U.S. District Court judge denies motion for new trial, says not warranted unless it's clear jury erred

A $4.1 million lawsuit filed by the former police chief of Scappoose is set to be heard in the 9th Circuit Court of Appeals.

GreisenThe federal suit, filed by Doug Greisen, former chief of police for Scappoose, alleges the city's fomer manager violated Greisen's First Amendment rights during the course of investigations into alleged policy violations and misconduct by Greisen.

Greisen won his case in 2016 and was awarded $4.1 in damages, but attorneys for the city and defendant Jon Hanken, who was the Scappoose city manager at the time and initiated the investigations into Greisen, requested a new trial after the July 2016 verdict.

The request was denied by U.S. District Judge Michael Simon, who ruled the jury's verdict should stand and that there were no errors in the original case to warrant a new trial. One argument from Hanken's attorneys for why a new trial was warranted was that Simon had instructed the jury with a false statement of law.

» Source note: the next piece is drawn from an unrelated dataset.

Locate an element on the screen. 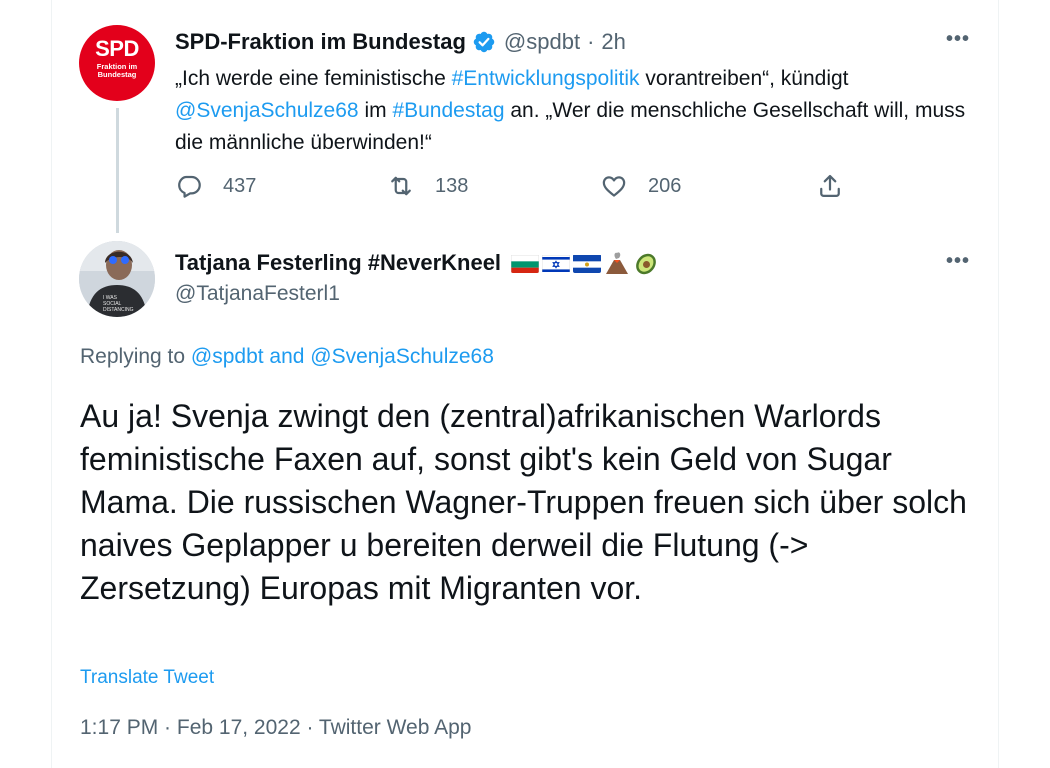  replying-to-users-link: @spdbt and @SvenjaSchulze68 is located at coordinates (342, 356).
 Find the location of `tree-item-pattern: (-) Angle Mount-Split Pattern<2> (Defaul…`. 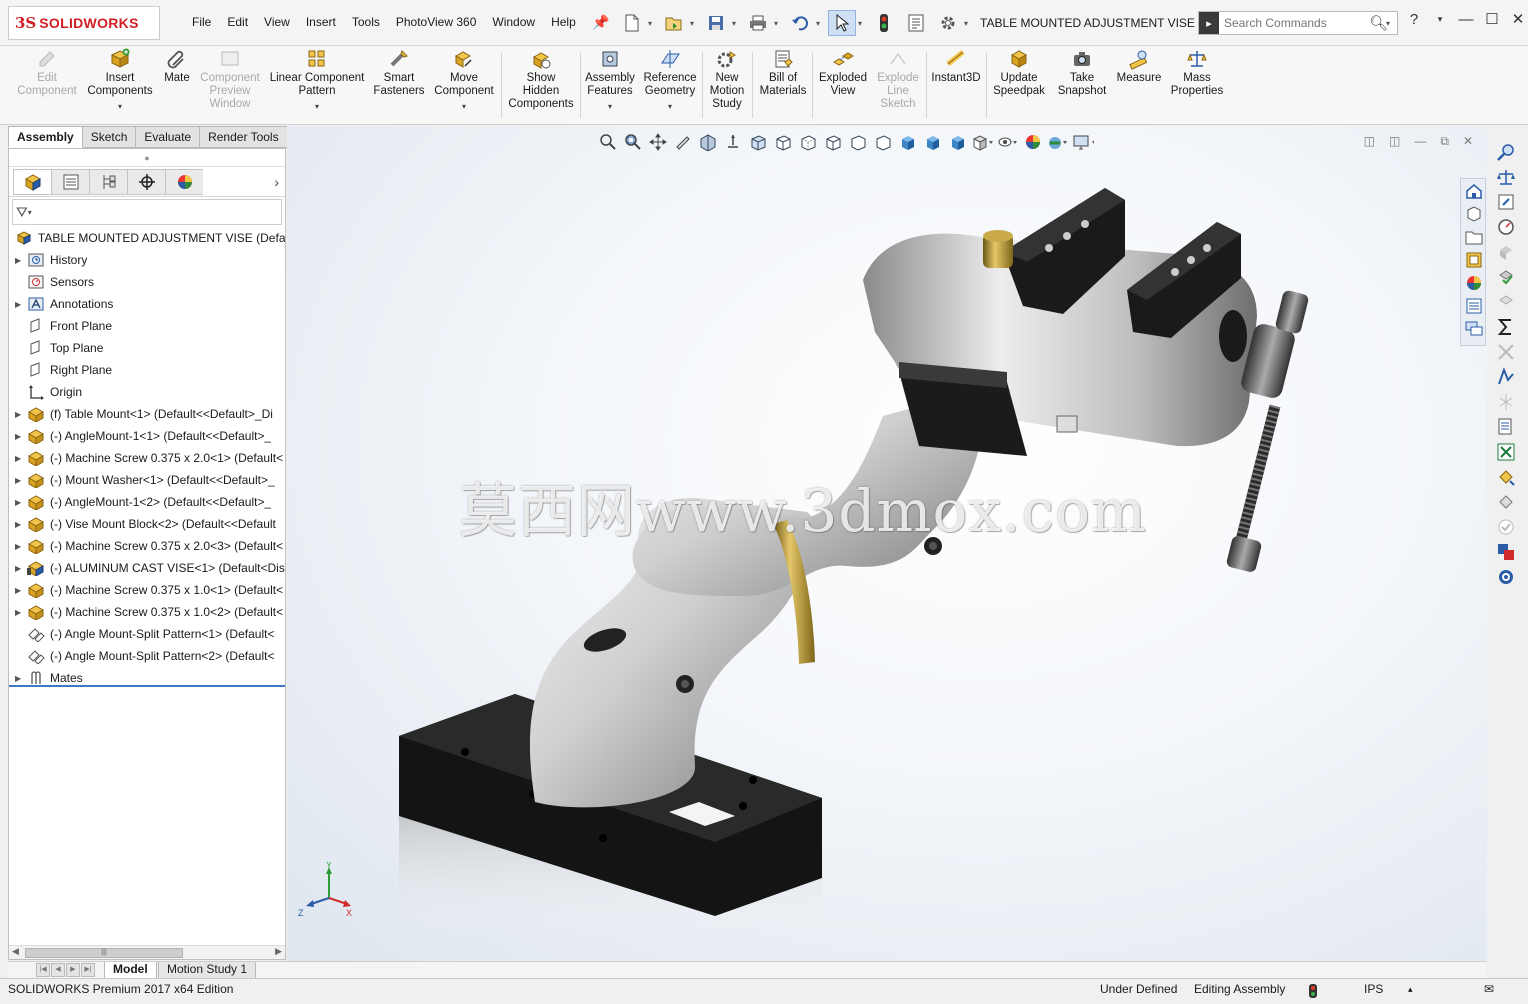

tree-item-pattern: (-) Angle Mount-Split Pattern<2> (Defaul… is located at coordinates (147, 656).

In his opinion and order issued May 12, Simon noted, "a jury's verdict must be upheld if it is supported by substantial evidence," adding, "a district judge should not award a new trial unless the court has a definite and firm conviction that the jury has made a mistake."

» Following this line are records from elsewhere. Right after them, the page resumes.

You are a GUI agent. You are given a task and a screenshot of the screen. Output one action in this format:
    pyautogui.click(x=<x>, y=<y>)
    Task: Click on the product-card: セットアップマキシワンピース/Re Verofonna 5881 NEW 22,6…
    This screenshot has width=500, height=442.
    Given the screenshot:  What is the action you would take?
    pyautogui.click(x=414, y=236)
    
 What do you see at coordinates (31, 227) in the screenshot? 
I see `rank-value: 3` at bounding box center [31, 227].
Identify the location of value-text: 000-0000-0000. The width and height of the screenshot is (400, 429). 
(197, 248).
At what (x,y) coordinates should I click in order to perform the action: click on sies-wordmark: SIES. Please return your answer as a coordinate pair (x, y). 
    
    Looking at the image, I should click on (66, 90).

The case is now headed to fthe 9th Circuit Court of Appeals.


After being fired from his position as police chief in 2014 without cause, the following year Greisen filed suit against his former employer, the city of Scappoose, and Hanken, alleging retaliation and restriction of his rights to free speech.

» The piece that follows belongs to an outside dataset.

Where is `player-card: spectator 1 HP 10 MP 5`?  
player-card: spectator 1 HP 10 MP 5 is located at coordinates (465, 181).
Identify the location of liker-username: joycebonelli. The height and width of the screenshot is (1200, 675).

Before Greisen won that case, the city was dismissed as a defendant, but Hanken was not.

Prior to his termination, Greisen was the subject of three investigations into alleged misconduct and policy violations, though he was later terminated by interim city manager Don Otterman, who cited no cause for the firing.

Otterman, who took over shortly after Hanken resigned from the city in 2013 amid controversy surrounding the Greisen investigations, said he released Greisen for no specific reason other than to quell turmoil within the city and its police department.

Greisen later filed suit against the city and Hanken, alleging the investigations into his conduct as police chief were Hanken's way of retaliating against him for raising concerns about the city's budget and finances. In his initial complaint, Greisen said Hanken told him, "stay on your side of city hall."

The lawsuit also argued that Hanken restricted Greisen's right to free speech by instructing him before each investigation "not to discuss this matter with anyone except your spouse, significant other, or your attorney," which a jury later ruled was a violation of Greisen's First Amendment rights.

Hanken and his attorneys did not respond to a request for comment.